Ну, на разорившихся аристократов я уже успела насмотреться предостаточно, чего стоит только бывший муж Ларин! Вообще-то я еще при первом разговоре с Коннелом обратила внимание на его довольно-таки правильную речь, хотя замашки нашего проводника далеки от совершенства. Что ж, следует радоваться уже тому, что господин Коннел не тыкает нам в нос своим высоким происхождением и снисходит до бесед с чернью. Впрочем, высокомерные люди вряд ли возьмутся водить обозы внутрь дикой страны, подвергая себя при этом нешуточной опасности.

– Челночник утверждал, что Коннел является одним из лучших проводников... – я чуть более внимательно всмотрелась в мужчину, идущего впереди обоза. – Кстати, я так и не поняла, за какие именно грехи он оказался в тюрьме? Серьезно порезал стражника?

– А, не берите в голову, обычные разборки между подвыпившими людьми... – отмахнулся Павлен. – Мужики что-то не поделили, в голове хмельной дурман, оба схватились за ножи... В здешних краях дело обычное. Кстати, мне тоже сказали, что этому проводнику можно доверять. Мол, человек честный, хотя и себе на уме.

– По меркам Зайроса это довольно-таки неплохая характеристика... – пожала я плечами.

– Согласен.

На поле, по которому шла дорога, постепенно становилось все больше кустарника, то и дело встречались деревья, и было понятно, что скоро вы войдем в самый настоящий лес.

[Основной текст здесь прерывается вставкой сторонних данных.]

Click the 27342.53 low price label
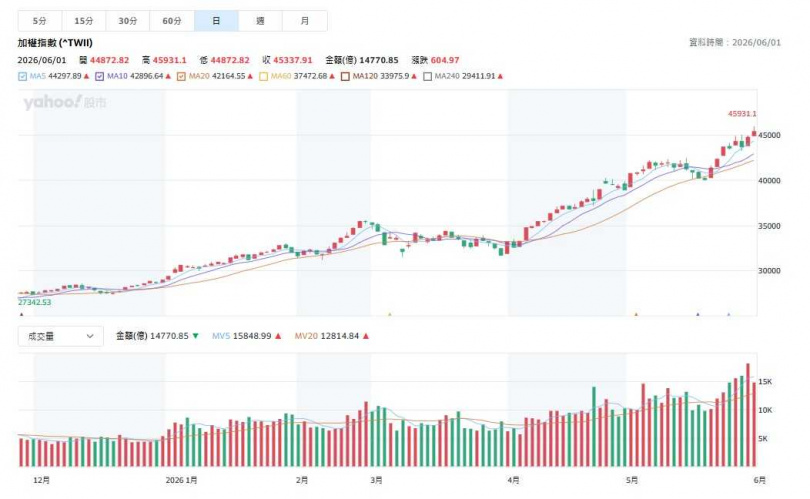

– Значит, повторяю еще раз... – Коннел подошел к нам. – От телег не отходить, глядеть в оба. Для отдыха есть небольшие поляны по обочинам дороги. Мои указания выполнять беспрекословно, самостоятельность не приветствуется. Если что-то покажется странным, сразу зовите меня. В здешних местах лучше лишний раз проявить осторожность, чем пропустить настоящую опасность. Все ясно?

Не надо мне десять раз повторять одно и то же, я пока что провалами в памяти не страдаю! Не думаю, что они есть и у тех, кто идет в этом обозе.

Здешний лес, надо сказать, вначале не произвел на меня особого впечатления – в нашей стране бывают места и похуже. Правда, тут хватает деревьев и кустов, которые я раньше никогда не видела, и кое-где они растут уж очень плотно, едва ли не стеной, но пока что, при солнечном свете, окружающее выглядело совсем не страшно. Конечно, здешнюю дорогу никак не назвать хорошей, но, как говорится, что есть – то есть. Куда хуже было то, что кроны деревьев смыкались над дорогой, причем кое-где настолько плотно, что образовывали едва ли не плотный полог, под которыми даже при ярком солнце царил легкий сумрак. Не хочется даже думать о том, какая тьма тут царит с приближением ночи...

Первый раз мне стало неприятно, когда примерно через полчаса мы вышли на поляну, в середине которой находились обгорелые остатки дома – похоже, когда-то здесь случился пожар. И хотя это случилось, пожалуй, не больше года назад, по обгорелым стенам уже вовсю тянулся вьюнок, да и вокруг развалин все успело порасти высокой травой. Надо же – вроде солнечный день, а смотреть на все это очень неприятно.